I will never be as good of a guitar player as I am the day of an engineering test. Why? Because I’m a procrastinator. Hell, I’m procrastinating doing some things around the house this afternoon, just to write this post!. And when I procrastinated in school, my distraction of choice was playing the guitar.
So to this day, I still associate the two. Learning guitar as a hobbyist and learning electronics as a hobbyist. And my learning process for the former was strikingly similar to how people learn the latter (at least in the practical, hands-on sense). Even more similarities exist when you include institutional learning in the mix.
While this article will not be a treatise on the benefits of institutional over hobbyist learning, it will point out where weaknesses may develop and how to possibly better merge the two for an overall more well-rounded student of electronics or guitar. I also limit the focus to electronic engineering because I work on electronics personally (as opposed to the other types of engineering covered on Engineer Blogs).
I learned guitar as a hobbyist. I learned electronics in school. However, I have seen and developed upon my own electronics skills as a hobbyist. How are they similar?

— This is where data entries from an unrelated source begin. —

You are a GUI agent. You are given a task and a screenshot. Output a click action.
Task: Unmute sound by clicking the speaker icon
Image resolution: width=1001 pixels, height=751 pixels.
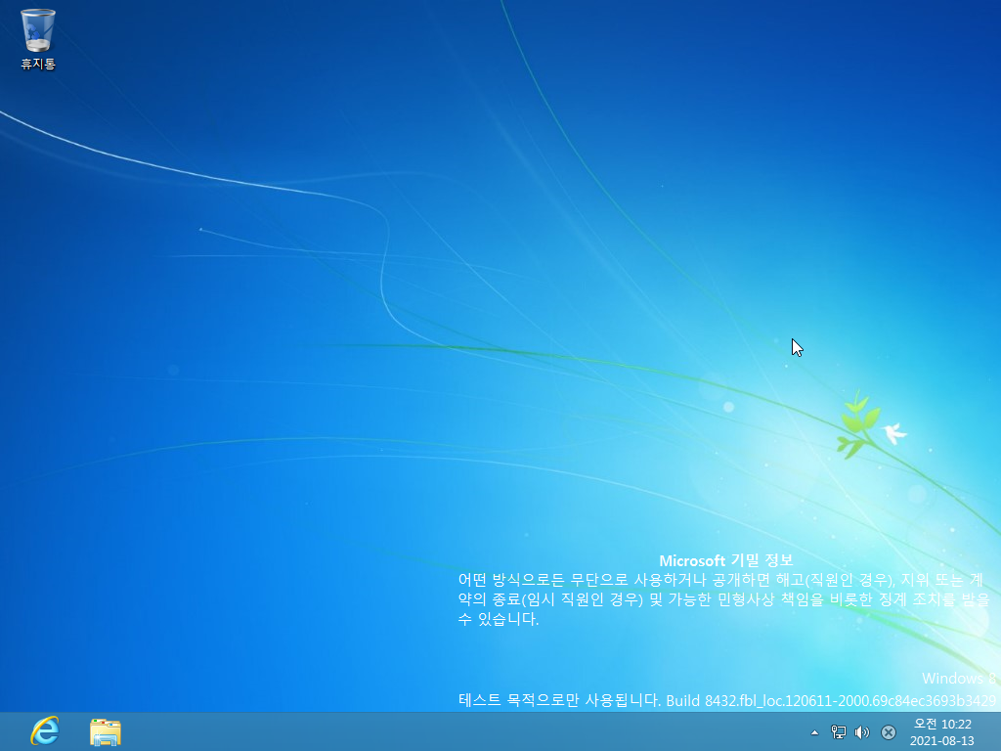click(x=862, y=731)
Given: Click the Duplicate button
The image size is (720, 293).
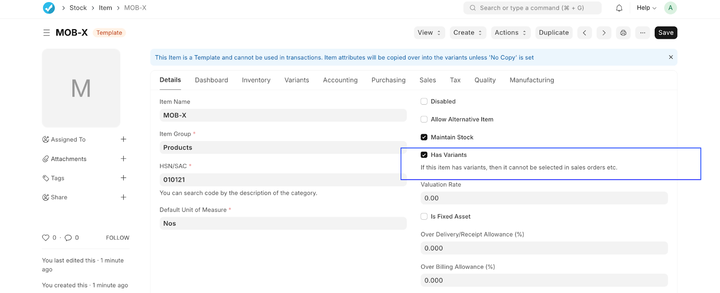Looking at the screenshot, I should point(554,33).
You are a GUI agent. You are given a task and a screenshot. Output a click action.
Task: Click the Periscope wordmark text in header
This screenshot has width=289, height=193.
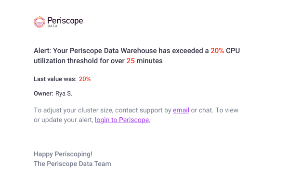[x=65, y=21]
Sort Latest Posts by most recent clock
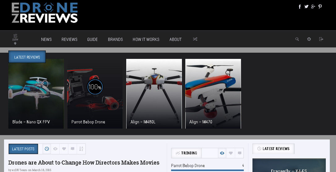This screenshot has height=172, width=336. tap(47, 149)
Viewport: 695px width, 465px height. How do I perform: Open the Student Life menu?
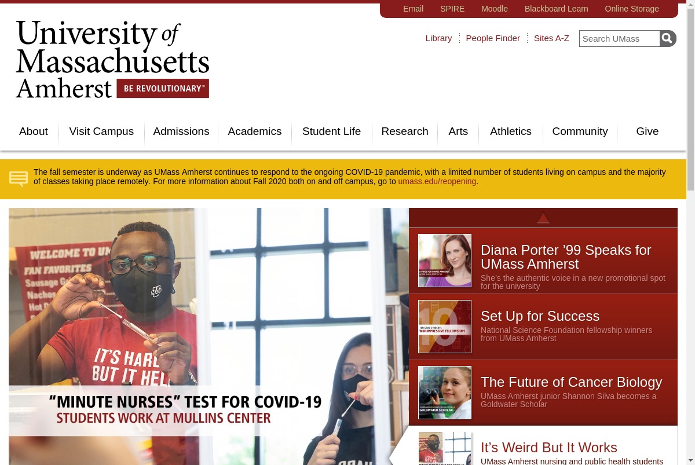pos(331,131)
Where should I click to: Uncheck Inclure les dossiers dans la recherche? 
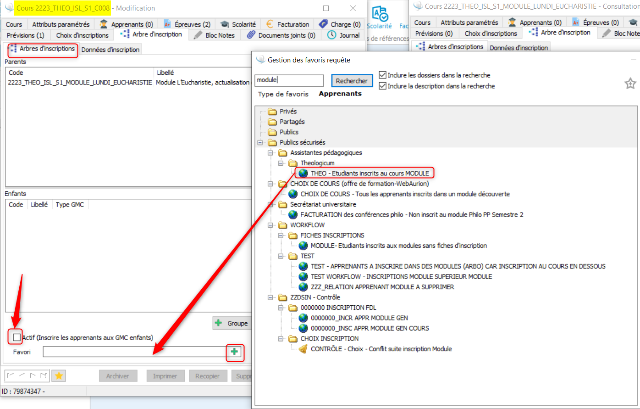pos(383,75)
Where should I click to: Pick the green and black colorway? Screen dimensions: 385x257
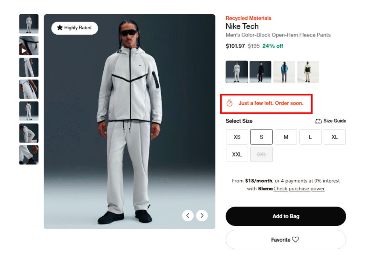click(308, 72)
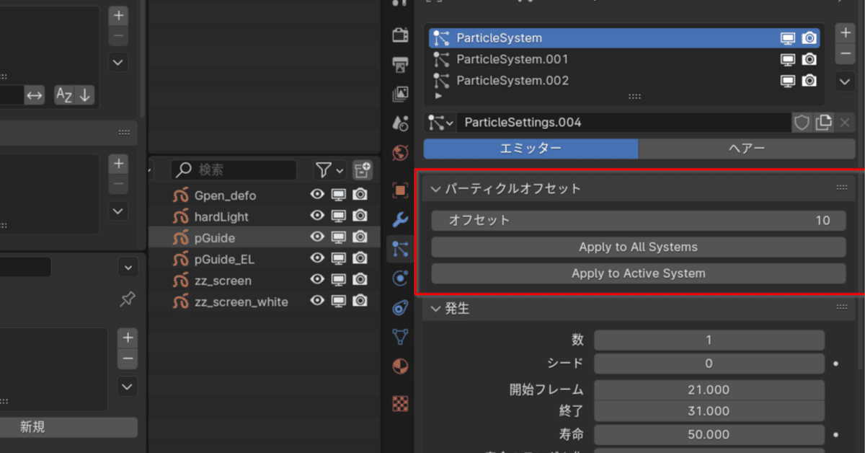The image size is (865, 453).
Task: Open the particle system specials dropdown
Action: coord(844,82)
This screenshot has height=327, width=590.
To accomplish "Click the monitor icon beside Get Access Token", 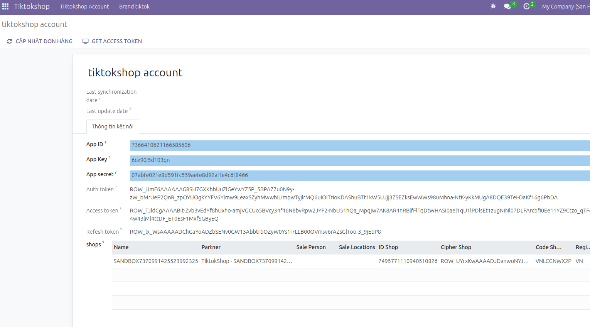I will [86, 41].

- The very beginning — This stage is characterized (in my experience) by watching experts and wondering how you’ll ever do what they do. You look on in wonder as someone plays a guitar riff. You look at people like Jeri Ellsworth making a full Software Defined Radio in a few weeks and wonder how you’ll ever be able to piece it all together. Or you look at a guitarist like Trey Anastasio playing guitar riffs and are clueless as to how he’s making his instrument sound like that.
- The early stages — This is all about replicating what others have done. For electronics, this means following the directions on a kit that you might buy from Adafruit or Sparkfun. For guitar, this means guitar tabs (and yes, all of the sites that have tabs are crappy). They are text representations of the notes that people are playing, so you can quickly learn how to play something, without any clue as to why you’re playing it that way. “Day Tripper“, by The Beatles, looks something like this:
- The intermediate — This stage is characterized by repetition. You grab onto a concept and practice it over and over again in order to not have to think about it anymore. For electronics people, it might be applying Ohms Law (V = IR). For guitar people, it would be learning the different scales and chords so you can quickly recall them with muscle memory. You won’t necessarily be able to be elegant with the knowledge you contain, but you should be able to recall it quickly.

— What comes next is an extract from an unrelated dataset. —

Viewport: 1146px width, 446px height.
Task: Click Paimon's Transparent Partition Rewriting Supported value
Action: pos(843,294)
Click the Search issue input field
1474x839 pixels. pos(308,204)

- The expert stage — This is when adaptation and experimentation really begins to take hold. Though you won’t be a master when you first begin this stage, you will be able to execute all of the necessary skillsets in order to find your own style. For an electronics person, this might being able to quickly recognize the need for an op amp in a circuit, and to know how to apply it in a non-standard way. For a guitar person, this would be playing non-standard chords and scales that add richness to the music. It is in this phase that you’ll be able to truly create something new, because the basics should come so naturally. In music, this would be a song (hopefully that is different from other songs). In electronics, this would be a novel circuit that no one has thought of or no chip vendor has a silicon solution for at the time you require it. While there are many examples of people in both fields that do not go back to school, often these experts needed to re-train themselves or break of bad habits in some way
Institutional learning is different in that it provides a lesson plan upfront. With both electronics and guitar, the lessons often focus on the building blocks first, without much regard for the context of those building blocks. You learn about something because you’re “supposed” to know it, and you’ll get to find out why it’s important once you get there.
- The very beginning — You read the beginning chapters of your books. You try to piece together why you might need what you’re looking at and are frustrated at first, wanting to be better. Like above, you may watch experts and long to be like them, but your teachers will likely discourage this at first because of your need to learn the basics.
- The early stages — This will be formulaic and simple. In electronics, you’ll jump right to the math and make sure you understand the basics of KVL and KCL without necessarily knowing why you need them. Ohm’s Law will also be an early teaching topic. In music, you’ll begin by reading music and playing single notes in a linear fashion. Learning which notes correspond to which and how you might play them on your instrument. In both, homework is the method of reinforcement and there is a definite right or wrong answer for each assigned task.
- The intermediate stages — You begin taking on more difficult tasks. In music, this means you begin learning more difficult pieces (by memorizing them) and begin learning how to sight read (playing music as soon as it’s placed in front of you). In electronics, you take on more difficult math and branch to alternative subjects that will be useful for learning overall systems; this might mean you learn the mathematics behind signals so you can understand how they travel through a circuit or how they are represented in the frequency domain.
- The expert stage — Perhaps the best example of an expert in the institutional environment is the PhD student, in both electronics and music. Throughout their education, they have begun learning the more practical side and applying the techniques as necessary (both to give context and to practice). However, the true expert in the institutional setting is one that can take abstract concepts (such as formulas or scales in music or something like electromigration in electronics, specifically chip design) and apply them to derive completely new conclusions. This is the theoretical student at their best.